Governments and companies are turning to automated tools to make sense of what people post on social media, for everything ranging from hate speech detection to law enforcement investigations. Policymakers routinely call for social media companies to identify and take down hate speech, terrorist propaganda, harassment, “fake news” or disinformation, and other forms of problematic speech. Other policy proposals have focused on mining social media to inform law enforcement and immigration decisions. But these proposals wrongly assume that automated technology can accomplish on a large scale the kind of nuanced analysis that humans can accomplish on a small scale.
Today’s tools for automating social media content analysis have limited ability to parse the nuanced meaning of human communication, or to detect the intent or motivation of the speaker. Policymakers must understand these limitations before endorsing or adopting automated content analysis tools. Without proper safeguards, these tools can facilitate overbroad censorship and biased enforcement of laws and of platforms’ terms of service.

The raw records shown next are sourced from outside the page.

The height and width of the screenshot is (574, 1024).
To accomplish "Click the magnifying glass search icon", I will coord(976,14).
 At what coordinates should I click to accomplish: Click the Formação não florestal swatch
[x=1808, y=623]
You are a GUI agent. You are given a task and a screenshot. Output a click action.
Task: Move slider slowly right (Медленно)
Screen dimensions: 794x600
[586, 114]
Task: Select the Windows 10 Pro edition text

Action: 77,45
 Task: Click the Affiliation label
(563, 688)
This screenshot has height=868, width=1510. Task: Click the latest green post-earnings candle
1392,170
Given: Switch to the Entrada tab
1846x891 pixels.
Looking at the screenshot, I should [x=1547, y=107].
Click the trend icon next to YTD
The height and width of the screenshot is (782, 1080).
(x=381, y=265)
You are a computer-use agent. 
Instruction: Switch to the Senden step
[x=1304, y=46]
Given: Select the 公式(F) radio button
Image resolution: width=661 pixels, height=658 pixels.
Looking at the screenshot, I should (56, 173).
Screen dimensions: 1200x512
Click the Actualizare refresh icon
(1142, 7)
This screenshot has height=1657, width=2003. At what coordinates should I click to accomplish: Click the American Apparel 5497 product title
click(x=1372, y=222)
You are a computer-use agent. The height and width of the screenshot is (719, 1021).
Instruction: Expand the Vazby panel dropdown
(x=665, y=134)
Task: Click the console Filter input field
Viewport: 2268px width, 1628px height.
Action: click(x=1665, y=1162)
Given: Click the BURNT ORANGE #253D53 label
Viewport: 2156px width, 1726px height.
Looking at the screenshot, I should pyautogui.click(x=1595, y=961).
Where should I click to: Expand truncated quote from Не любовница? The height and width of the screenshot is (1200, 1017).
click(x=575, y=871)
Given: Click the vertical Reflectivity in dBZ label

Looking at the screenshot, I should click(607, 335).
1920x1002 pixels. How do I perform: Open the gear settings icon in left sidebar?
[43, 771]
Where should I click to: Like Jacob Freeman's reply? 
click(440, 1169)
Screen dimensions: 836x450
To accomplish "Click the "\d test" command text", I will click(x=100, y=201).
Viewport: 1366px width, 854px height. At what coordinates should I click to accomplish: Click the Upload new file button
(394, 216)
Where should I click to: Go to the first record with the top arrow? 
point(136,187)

This paper explains the capabilities and limitations of tools for analyzing the text of social media posts and other online content. It is intended to help policymakers understand and evaluate available tools and the potential consequences of using them to carry out government policies. This paper focuses specifically on the use of natural language processing (NLP) tools for analyzing the text of social media posts. We explain five limitations of these tools that caution against relying on them to decide who gets to speak, who gets admitted into the country, and other critical determinations. This paper concludes with recommendations for policymakers and developers, including a set of questions to guide policymakers’ evaluation of available tools.